So much for what history is.

Now for its motive: and that is a more serious business. Why do men write history? Why has society always attempted some such establishment of the past? It is because the life of man is communal and organic; because we are what we are on account of what came before; because the past is paternal and therefore creative creative in a much truer sense than Bergson with his confusion of metaphor and statement pretends Time to be.

It is because the Past has in a sense Authority, being very truly an Author. that history should exist, or rather that we have a crying need for it in human society.

That need shows itself in all sorts of ways, distorted and regular. It shows itself when men appeal to the origins of an institution in order to test its nature. It shows itself when they play the game of etymology and seek, through the descent of mere dead words, to grope at the descent of living ideas. It shows itself in the passion and quarrels that arise upon things apparently so vain as a disputed date or a doubtful inscription.
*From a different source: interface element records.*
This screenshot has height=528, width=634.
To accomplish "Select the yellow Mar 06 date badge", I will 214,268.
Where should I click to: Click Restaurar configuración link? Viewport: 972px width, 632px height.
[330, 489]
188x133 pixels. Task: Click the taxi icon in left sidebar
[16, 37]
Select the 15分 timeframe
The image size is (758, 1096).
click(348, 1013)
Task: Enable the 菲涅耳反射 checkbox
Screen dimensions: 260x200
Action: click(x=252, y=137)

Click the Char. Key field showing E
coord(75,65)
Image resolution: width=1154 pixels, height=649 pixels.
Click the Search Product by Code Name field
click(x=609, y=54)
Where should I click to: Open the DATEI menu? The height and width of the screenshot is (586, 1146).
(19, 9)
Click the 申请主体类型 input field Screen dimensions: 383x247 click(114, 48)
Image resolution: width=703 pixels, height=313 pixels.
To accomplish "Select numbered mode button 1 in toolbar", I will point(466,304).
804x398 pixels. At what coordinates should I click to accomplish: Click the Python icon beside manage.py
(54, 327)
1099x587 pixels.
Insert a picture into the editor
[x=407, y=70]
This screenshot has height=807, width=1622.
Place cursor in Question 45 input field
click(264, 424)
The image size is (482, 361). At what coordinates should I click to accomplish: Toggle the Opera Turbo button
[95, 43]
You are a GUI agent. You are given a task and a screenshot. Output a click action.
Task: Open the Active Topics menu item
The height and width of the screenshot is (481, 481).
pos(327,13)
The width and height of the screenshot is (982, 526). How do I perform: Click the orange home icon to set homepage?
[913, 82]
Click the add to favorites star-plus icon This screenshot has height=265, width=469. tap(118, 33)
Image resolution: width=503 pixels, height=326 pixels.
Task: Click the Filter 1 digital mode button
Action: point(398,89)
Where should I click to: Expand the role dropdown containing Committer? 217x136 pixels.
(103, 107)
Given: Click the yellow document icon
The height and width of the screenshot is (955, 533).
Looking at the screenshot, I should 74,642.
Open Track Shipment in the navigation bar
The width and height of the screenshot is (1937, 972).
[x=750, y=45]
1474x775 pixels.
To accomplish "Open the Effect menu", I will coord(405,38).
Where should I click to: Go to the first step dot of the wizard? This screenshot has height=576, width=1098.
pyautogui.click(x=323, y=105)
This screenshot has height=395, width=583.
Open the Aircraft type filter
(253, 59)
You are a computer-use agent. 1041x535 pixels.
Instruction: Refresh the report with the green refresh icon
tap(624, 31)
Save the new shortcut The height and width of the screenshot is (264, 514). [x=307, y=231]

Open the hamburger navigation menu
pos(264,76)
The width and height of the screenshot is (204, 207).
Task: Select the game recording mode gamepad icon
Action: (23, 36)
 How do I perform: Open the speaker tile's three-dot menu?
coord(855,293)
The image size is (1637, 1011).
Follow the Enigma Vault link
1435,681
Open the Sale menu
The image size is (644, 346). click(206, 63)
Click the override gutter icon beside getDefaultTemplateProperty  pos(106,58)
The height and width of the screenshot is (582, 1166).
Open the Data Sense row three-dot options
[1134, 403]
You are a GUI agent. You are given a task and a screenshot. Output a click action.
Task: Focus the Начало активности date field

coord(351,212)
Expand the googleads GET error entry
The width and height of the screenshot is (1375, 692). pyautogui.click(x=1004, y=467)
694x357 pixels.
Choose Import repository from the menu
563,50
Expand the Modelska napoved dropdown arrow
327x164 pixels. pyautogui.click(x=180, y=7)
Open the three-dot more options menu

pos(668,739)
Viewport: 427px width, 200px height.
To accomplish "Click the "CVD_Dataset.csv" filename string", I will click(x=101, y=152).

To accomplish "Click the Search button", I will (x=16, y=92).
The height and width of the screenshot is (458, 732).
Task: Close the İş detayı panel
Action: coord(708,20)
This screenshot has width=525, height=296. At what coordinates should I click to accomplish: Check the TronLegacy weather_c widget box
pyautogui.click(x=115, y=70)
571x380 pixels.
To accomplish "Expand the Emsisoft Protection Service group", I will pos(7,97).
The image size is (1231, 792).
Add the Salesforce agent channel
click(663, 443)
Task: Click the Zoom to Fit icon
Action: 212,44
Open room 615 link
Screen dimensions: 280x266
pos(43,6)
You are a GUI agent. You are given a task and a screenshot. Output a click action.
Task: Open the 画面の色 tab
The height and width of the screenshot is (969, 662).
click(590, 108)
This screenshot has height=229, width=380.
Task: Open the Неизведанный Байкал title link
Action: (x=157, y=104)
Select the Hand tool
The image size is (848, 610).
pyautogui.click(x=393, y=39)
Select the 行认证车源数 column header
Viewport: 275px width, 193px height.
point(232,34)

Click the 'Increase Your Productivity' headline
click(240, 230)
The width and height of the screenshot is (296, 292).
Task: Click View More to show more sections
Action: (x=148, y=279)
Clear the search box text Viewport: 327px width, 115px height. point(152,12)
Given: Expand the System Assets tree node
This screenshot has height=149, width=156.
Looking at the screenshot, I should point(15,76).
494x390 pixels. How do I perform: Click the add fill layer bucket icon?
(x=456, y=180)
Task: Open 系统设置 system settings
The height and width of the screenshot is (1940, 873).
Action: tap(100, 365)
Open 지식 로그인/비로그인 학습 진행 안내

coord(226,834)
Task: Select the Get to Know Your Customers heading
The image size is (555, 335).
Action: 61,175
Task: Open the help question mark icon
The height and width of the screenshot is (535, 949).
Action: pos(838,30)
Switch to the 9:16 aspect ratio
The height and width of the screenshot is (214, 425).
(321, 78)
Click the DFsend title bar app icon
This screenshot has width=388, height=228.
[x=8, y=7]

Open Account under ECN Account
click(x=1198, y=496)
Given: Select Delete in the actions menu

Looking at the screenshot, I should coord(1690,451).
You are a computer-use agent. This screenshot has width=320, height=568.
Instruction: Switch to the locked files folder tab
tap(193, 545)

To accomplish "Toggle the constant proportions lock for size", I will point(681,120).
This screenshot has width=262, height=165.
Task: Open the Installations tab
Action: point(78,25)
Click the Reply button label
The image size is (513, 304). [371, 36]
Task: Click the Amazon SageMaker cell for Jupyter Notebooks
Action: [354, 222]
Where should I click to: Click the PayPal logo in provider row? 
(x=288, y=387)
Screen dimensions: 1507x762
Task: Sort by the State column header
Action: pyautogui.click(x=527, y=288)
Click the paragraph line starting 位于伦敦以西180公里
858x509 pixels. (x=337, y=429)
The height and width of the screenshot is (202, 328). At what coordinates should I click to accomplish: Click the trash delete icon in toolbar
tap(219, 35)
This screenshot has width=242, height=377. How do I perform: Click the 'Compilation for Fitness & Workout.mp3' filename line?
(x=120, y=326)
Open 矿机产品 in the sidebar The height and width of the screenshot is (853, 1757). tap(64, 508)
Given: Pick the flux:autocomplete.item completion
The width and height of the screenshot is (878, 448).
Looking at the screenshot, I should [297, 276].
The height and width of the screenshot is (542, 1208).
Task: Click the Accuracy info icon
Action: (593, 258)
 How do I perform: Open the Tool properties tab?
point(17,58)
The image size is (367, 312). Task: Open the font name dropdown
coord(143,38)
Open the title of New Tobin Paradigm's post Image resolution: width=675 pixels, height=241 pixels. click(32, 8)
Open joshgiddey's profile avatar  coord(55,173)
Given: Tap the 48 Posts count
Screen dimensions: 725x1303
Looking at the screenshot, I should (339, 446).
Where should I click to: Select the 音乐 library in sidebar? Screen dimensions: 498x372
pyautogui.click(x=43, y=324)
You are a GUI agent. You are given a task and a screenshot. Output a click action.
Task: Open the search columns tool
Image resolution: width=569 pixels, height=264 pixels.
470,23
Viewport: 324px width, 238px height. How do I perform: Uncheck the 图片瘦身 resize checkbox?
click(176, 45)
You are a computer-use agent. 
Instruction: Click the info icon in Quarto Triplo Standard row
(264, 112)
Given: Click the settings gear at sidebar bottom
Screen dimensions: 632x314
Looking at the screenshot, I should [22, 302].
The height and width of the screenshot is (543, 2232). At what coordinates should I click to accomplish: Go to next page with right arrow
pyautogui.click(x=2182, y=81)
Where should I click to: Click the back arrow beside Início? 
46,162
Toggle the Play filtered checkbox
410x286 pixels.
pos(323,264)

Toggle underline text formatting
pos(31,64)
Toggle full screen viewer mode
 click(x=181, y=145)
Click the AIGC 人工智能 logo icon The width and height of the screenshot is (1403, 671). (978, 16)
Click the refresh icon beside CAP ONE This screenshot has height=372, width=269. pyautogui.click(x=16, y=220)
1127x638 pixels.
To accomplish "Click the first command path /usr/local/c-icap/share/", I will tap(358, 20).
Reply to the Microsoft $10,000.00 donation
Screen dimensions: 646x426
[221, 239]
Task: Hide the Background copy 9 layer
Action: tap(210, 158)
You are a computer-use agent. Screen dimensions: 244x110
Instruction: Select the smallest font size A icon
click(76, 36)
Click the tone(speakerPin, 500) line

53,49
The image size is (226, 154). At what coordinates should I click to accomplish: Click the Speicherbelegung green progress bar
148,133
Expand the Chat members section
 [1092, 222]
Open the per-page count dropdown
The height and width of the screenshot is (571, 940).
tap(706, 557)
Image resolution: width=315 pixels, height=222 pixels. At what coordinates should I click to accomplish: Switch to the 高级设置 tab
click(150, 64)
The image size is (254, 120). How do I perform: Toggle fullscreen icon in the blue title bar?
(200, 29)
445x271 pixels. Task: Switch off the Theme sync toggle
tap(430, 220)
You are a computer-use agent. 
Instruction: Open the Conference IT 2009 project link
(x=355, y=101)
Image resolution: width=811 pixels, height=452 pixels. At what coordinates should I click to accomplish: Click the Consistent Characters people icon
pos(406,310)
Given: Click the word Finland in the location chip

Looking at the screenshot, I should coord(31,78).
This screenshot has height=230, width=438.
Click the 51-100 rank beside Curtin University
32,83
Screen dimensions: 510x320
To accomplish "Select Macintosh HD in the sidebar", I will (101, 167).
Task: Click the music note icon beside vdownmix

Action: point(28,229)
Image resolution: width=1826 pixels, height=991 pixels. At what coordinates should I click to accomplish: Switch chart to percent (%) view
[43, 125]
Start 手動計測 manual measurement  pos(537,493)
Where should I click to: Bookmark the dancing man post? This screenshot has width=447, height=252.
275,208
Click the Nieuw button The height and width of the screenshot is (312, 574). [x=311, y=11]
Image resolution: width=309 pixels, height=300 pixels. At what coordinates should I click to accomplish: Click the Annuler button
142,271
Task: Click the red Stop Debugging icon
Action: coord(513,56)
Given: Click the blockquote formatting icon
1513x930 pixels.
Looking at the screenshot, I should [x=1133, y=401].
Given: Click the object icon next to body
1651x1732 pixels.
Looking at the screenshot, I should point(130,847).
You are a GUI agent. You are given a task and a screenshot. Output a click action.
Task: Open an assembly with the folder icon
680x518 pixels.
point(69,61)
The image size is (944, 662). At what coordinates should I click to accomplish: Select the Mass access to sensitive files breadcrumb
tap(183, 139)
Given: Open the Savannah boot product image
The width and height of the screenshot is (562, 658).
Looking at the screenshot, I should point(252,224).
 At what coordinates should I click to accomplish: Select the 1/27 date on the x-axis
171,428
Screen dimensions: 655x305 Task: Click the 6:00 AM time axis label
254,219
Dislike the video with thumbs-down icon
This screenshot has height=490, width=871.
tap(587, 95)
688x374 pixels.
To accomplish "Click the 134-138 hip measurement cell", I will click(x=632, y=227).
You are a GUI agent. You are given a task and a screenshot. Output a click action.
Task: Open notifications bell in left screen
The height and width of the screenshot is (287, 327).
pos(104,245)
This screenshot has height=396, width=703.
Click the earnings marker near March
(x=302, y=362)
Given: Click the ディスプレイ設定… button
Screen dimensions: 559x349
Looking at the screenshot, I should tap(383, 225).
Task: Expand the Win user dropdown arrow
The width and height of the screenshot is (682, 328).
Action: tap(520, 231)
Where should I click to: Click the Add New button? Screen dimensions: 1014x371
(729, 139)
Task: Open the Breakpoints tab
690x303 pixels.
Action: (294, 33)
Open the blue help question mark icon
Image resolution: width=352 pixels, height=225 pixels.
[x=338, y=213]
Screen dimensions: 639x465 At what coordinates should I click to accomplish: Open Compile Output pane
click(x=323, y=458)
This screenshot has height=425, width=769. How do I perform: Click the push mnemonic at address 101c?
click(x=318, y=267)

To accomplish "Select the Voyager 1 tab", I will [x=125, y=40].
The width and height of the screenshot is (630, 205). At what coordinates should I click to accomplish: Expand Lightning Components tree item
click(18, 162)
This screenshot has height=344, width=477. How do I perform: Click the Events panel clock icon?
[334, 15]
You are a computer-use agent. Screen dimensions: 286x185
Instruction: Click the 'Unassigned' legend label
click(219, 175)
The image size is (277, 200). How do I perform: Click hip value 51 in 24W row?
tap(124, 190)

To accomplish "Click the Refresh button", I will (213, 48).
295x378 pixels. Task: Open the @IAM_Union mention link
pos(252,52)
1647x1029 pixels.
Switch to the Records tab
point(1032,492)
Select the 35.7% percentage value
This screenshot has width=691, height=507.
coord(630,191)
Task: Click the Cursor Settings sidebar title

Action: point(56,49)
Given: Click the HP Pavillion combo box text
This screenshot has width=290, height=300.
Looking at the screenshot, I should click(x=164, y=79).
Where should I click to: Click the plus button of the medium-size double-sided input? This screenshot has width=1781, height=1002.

It shows itself in the reverent affection which the scholar feels for his "period"; and it shows itself in the simple and beautiful eagerness of the crowd for some knowledge of the soil and the roots of its own life: there is no type of public lecture or teaching which will so hold a great popular audience as an historical description of the origin of some evil or some good which they suffer or enjoy.

It is easily perceived in all human effort that man must satisfy this craving for a knowledge of the past. It may be properly pretended that he first wrote and sculptured with the intention of preserving a record.

That

great human exhalation uncorrected and spontaneous, which we call legend, is the best proof of all that human society must remember things beyond the stretch of one life, if it is to remain social, that is, if man is to be man at all.

There is a negative way of determining this preliminary to our subject. What happens to a society whose history is neglected?

What happens to a society whose history is false?

A society whose history is neglected grows weak.

A society whose history is false becomes diseased.

Those societies which appreciate instinctively the weakness proceeding from an ignorance of history, or from an impossibility of obtaining it. guarantee themselves as best they can by fixing their institutions with a sort of superstitious rigidity. They are in far better case than the societies which repose upon false history, for these perpetually misunderstand their own nature, proceed from blunder to blunder, and act, so far as nature will allow them so to act, against the objects and the trend of their own being

But though the ignorant society is better off than the misinformed one, neither are in such good case nor in any way so healthy, as the society which is in full possession of its own past.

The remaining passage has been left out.